Wednesday, November 30, 2016

Chickens in winter

So it's not winter exactly, but the garden is behaving as if it were, and so are the chickens, to be honest.  The trees are mostly bare (leaves are great fun to scratch up);  the lawn is also mostly bare (grass is yummy, but why won't it grow back?).  Yesterday morning we had a hard frost;  the six year old went out in the morning with a hot kettle to melt all the chicken drinks (he thought it was the best thing ever).  When it snowed early this month, the chickens were very confused:  what was it, and where did the grass go?

The more pressing chicken/winter concern is the distinct lack of eggs.  We've dropped from 8-9 a day to around 4-5 a day.  Actually, we suspect one or more hens may be hiding a nest from us;  Rock, our newest laying hen with a distinct blue egg, hasn't laid one in the nest box for at least a week.  We think she's too young to go off her lay, so she must be hiding them.  We also suspect Cookie, the same age as Rock, is also hiding a nest, as she's about 7 months old and well past time to begin laying (we've never had an egg from her yet, and Rock's been laying for a couple months now).  We've all been out to have a look for eggs, but no luck yet. We don't even know what color Cookie's eggs will be, just that they'll be small (she's a Pekin bantam).

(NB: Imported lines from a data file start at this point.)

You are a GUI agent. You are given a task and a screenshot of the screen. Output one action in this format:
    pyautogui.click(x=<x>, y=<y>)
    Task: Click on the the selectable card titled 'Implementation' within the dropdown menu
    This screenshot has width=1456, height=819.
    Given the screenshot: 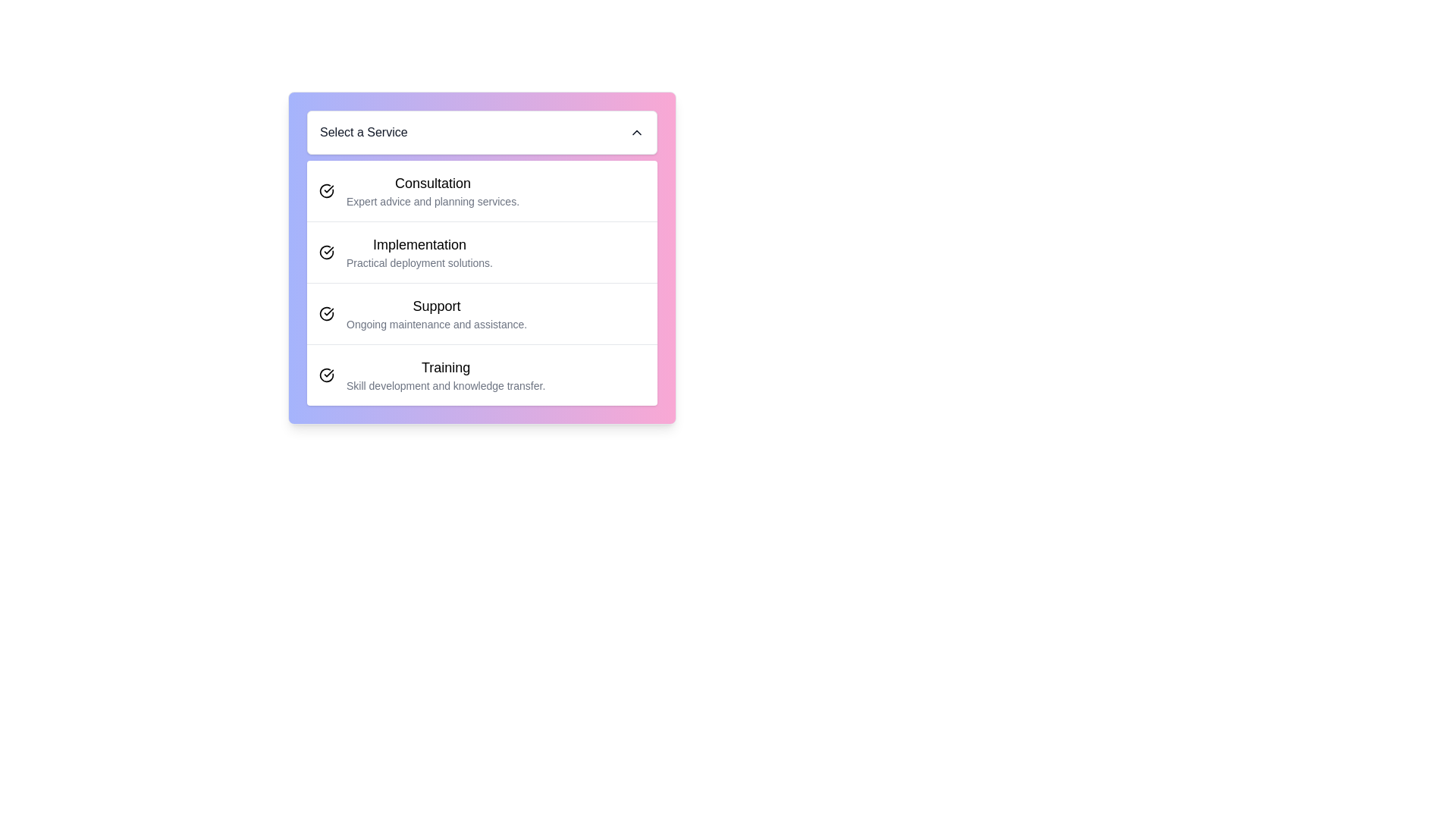 What is the action you would take?
    pyautogui.click(x=481, y=257)
     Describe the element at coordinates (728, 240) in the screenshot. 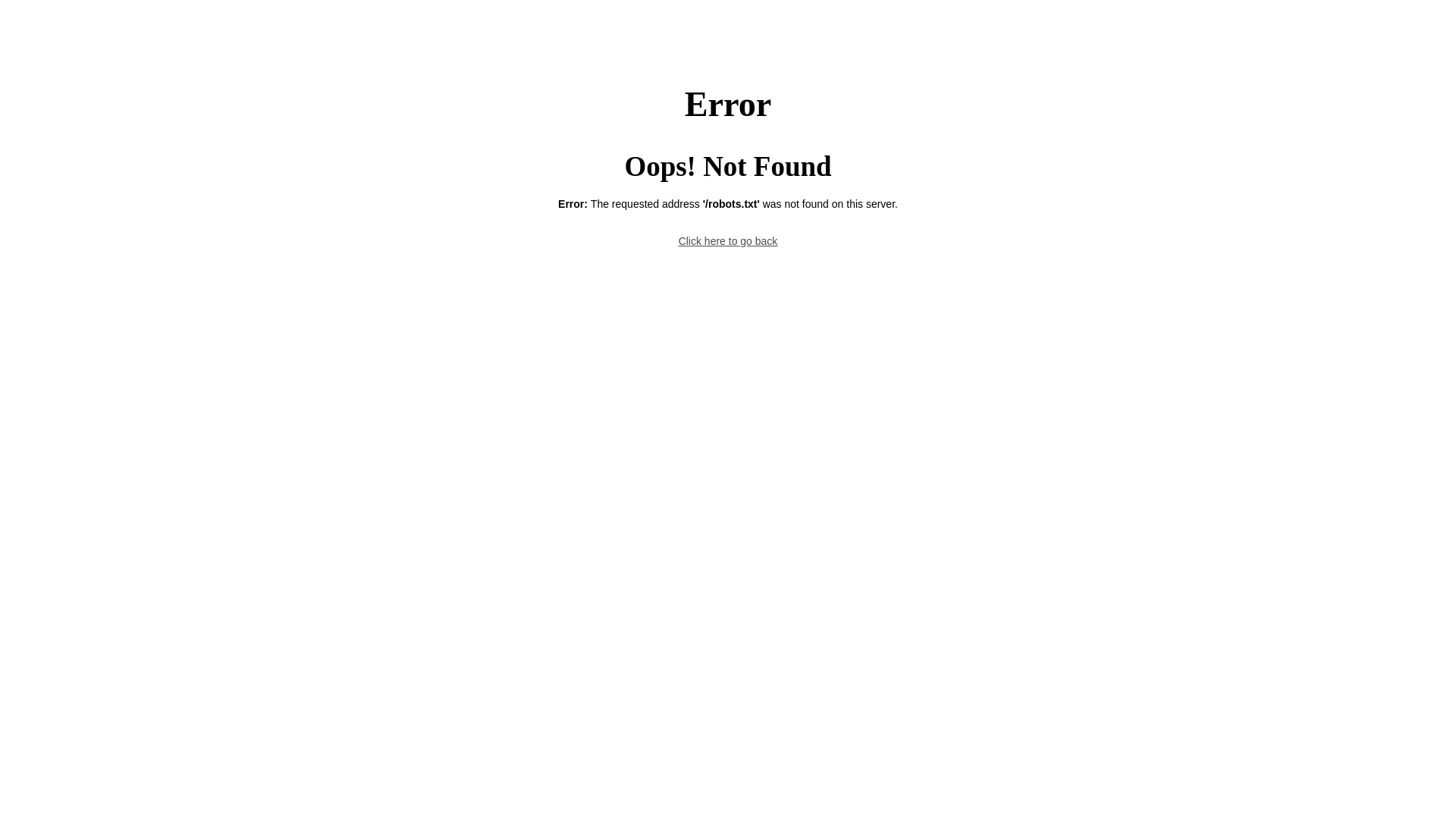

I see `'Click here to go back'` at that location.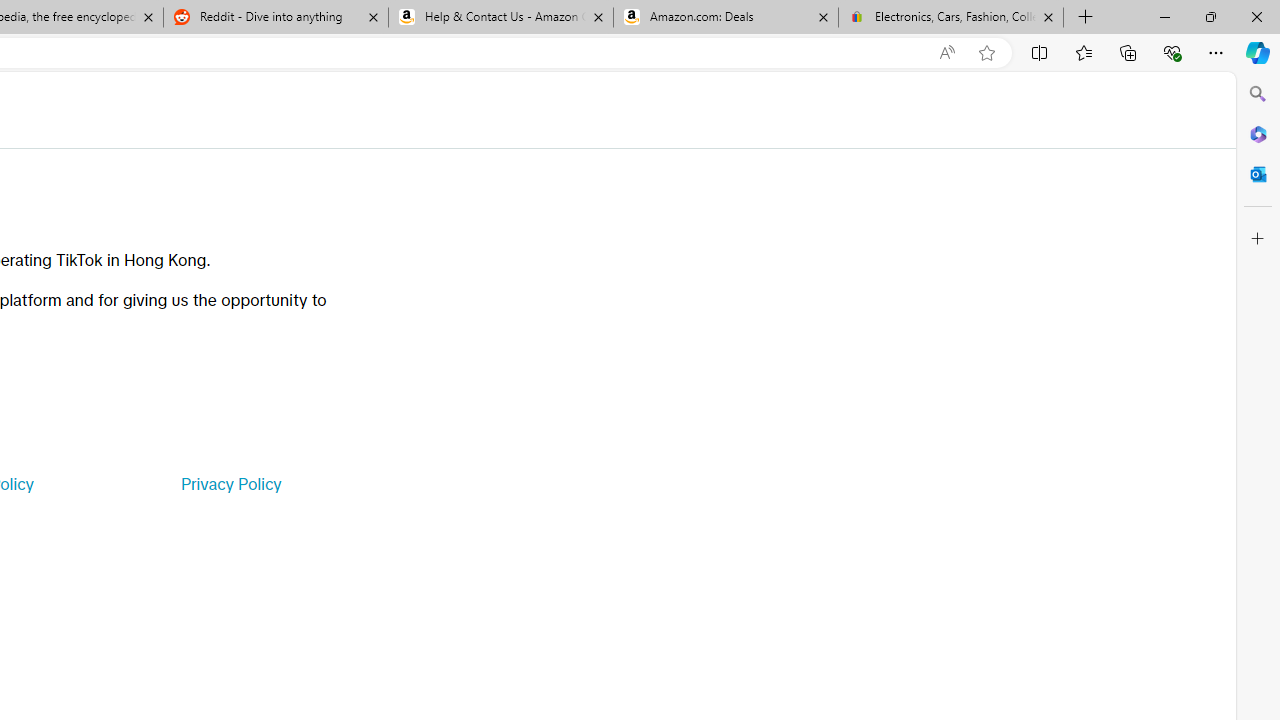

It's not as fun in winter for chickens as it is in summer:  less greenery to eat, fewer bugs.  It's cold and wet.  I recently saw a chicken attempt to have a dustbath in the mud (at least there are fewer pests, too).  We still rotate them around the garden, but there are a couple of no-go areas at the present, including the lawn.  They've eaten the grass down almost bare, and will have to wait for it to grow back a bit;  instead of having lawn 3 weeks out of 4, they'll probably have to go 3 or 4 weeks off before the first section can take their scratching and pecking.